Взор Эли проникает в глубину. Он как будто живёт в иной реальности. Он не выдумывает её, он её чувствует. Шай Агнон видел себя, поющим в Храме среди левитов, к которым принадлежал его род. Да, вдруг понимаю я, именно с ним связано то неожиданное видение, именно его никогда невидимого, увидела я, когда смотрела на экран, слушая Эли. Его образ мелькнул перед моим мысленным взором. Вот так говорил Агнон на вручении ему Нобелевской премии, медленно, будто в этот момент видел далёкие холмы Иерусалима, Мёртвое море и ручей Арнон.

Эли часто уходит в далёкие от собеседника сферы. Он с тобой и не с тобой. Какие видения в эти минуты приходят к нему? Вот так и его герой Зеэв Паз, «чемпион по боксу и филолог по образованию». Это к нему перед выходом на ринг приходит мальчик, которого никто не видит. Он приносит ему победу, будто стоит за ним вся сила его народа, мудрого, трагического, неуничтожимого. Перед каждым боем Зеэв Паз взывает к нему. И только когда чувствует, что мальчик рядом, когда перед его мысленным взором возникает его скорбный взгляд, он знает, что не одинок среди враждебного ему окружения.

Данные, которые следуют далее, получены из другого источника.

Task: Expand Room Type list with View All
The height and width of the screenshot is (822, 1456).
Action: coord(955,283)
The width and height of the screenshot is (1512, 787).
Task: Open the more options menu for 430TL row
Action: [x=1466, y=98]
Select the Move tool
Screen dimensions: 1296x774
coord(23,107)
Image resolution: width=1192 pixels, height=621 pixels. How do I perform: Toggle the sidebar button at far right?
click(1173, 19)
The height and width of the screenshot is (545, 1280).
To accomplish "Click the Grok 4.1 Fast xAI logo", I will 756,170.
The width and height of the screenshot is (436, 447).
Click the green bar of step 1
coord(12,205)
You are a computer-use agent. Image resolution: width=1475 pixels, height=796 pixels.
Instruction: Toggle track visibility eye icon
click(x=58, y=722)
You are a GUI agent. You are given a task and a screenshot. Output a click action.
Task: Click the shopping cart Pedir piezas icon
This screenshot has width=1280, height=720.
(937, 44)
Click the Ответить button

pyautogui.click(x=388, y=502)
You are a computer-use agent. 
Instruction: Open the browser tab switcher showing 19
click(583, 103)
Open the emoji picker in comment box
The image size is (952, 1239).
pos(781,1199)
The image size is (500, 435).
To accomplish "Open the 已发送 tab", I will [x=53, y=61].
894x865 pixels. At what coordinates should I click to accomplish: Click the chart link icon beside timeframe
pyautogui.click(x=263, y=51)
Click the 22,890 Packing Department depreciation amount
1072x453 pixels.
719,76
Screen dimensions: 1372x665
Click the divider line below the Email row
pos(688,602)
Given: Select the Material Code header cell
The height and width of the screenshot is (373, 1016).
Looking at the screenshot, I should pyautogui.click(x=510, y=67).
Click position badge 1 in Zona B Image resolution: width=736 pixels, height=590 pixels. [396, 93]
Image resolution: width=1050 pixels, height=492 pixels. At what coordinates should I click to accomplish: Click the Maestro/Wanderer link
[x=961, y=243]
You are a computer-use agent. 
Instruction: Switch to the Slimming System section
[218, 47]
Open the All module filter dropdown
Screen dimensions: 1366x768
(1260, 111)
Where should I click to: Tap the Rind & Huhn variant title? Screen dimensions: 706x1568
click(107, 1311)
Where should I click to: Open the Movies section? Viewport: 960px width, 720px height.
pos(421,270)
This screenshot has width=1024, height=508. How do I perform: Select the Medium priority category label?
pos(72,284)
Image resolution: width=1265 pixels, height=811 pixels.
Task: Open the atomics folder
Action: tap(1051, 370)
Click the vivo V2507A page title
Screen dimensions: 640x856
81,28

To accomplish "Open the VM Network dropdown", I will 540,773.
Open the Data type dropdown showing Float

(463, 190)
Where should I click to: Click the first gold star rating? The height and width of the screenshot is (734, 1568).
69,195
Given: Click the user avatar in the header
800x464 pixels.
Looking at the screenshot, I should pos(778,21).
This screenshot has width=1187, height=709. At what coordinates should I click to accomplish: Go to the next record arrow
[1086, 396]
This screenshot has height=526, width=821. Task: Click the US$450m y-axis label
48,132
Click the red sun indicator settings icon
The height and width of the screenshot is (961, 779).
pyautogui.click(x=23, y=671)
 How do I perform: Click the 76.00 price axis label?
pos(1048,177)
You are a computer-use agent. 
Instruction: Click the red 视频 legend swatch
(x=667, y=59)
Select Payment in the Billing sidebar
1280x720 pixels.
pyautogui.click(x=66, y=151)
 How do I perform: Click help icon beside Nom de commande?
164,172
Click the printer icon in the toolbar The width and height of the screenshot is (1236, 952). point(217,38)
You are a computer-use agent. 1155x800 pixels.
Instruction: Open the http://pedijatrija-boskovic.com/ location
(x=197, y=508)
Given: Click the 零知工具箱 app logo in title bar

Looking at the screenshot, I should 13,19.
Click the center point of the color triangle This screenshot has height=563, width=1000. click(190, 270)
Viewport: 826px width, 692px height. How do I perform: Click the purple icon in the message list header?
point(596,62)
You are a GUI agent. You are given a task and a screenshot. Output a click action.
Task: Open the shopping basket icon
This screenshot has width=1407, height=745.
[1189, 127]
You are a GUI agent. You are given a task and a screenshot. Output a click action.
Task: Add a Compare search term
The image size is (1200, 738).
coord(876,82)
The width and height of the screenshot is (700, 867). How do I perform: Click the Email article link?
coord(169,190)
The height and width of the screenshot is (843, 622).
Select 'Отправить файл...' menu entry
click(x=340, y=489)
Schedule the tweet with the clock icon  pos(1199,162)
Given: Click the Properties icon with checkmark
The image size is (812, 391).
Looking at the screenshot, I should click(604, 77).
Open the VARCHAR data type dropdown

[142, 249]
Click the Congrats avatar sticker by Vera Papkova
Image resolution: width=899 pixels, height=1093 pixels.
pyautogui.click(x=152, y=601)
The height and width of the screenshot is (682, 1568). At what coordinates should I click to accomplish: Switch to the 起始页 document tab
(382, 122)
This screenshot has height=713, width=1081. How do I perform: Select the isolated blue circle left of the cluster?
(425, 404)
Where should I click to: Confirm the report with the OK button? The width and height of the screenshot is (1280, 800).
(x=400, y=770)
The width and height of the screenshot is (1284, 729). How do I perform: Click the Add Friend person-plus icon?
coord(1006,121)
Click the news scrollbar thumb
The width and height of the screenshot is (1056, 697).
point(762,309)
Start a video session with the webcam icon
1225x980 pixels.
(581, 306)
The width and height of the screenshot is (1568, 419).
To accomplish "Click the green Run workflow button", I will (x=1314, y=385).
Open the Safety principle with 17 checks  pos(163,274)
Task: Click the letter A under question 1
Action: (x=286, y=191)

Зеэв Паз один из героев Эли Люксембурга, близкий ему по духу и мыслям из повести «Зеэв Паз».

Суть писателя Эли Люксембурга в его философском подходе к прошлому и настоящему. Эли безошибочно выбрал свою тему: пророк и Судья Шмуэль и трагический образ первого еврейского царя Шаула – реальность и мистика, неотделимые друг от друга.

Мрачная ночь, когда Шаул, истерзанный тяжкими предчувствиями, взывает к духу Шмуэля в доме у колдуньи из Эйн-Дора, чтобы услышать, что ждёт его и получает прямой однозначный ответ: «Завтра ты и твои сыновья со мной».

Два образа, словно бы встреченные в Раме, и мысли, навеянные той встречей и перенесенные в наше сегодня, и вопросы, вопросы… Именно в этом рассказе, таком далёком по времени от двадцатого века, совсем неожиданно проявляется тема Катастрофы. Казалось бы, ничто не предвещает её в событиях тех дней. Вот царь Шаул возвращается с победой, противник разбит наголову. Но почему же нет ощущения радости победы, почему так мрачен Шмуэль? Царь нарушил повеление Бога: не убил Агага.

«С чем сравнить содеянное? Ибо как гласит Агада: “Кто милосерден к злодеям, тот оборачивается впоследствии злодеем к милосердным“. И развивая свою мысль, автор продолжает: “Если однажды Израилю выпал жребий истребить Амалека, то, избежав по вине Шаула предначертанность судьбы, сам Амалек отныне будет искать случая сотворить с нами то же самое».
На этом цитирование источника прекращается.